(Stored data)
- Opening Delimiter -

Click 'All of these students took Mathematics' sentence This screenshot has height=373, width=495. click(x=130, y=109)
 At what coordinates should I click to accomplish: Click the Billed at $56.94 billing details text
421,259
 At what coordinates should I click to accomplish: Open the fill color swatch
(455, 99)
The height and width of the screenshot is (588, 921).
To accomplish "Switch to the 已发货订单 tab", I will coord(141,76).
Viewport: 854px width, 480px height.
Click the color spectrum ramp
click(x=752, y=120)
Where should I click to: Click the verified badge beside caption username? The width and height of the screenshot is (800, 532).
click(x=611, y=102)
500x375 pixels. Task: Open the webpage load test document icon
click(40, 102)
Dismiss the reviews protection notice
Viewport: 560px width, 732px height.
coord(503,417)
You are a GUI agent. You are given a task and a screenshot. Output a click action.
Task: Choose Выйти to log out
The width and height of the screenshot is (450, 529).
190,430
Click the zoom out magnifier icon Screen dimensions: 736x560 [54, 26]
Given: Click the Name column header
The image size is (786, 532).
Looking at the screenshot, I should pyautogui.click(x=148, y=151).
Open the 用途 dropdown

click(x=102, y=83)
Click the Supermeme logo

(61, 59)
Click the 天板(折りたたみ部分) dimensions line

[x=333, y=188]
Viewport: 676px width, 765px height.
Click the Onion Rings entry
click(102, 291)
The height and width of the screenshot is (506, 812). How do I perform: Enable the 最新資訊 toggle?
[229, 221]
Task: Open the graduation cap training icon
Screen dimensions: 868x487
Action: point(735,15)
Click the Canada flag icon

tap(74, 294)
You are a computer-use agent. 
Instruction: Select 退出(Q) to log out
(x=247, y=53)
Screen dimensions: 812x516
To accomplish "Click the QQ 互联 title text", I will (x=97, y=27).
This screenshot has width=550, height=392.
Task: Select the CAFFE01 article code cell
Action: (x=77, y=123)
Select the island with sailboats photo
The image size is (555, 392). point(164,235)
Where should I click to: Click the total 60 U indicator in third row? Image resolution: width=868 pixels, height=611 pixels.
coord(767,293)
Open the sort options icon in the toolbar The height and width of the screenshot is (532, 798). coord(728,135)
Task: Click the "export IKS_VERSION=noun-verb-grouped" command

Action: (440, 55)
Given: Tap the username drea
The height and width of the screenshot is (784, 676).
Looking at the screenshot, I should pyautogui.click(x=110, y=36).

- Closing Delimiter -

§ Task item: Write only the number of lines in the records that include the word "agent".

§ Exercise output: 2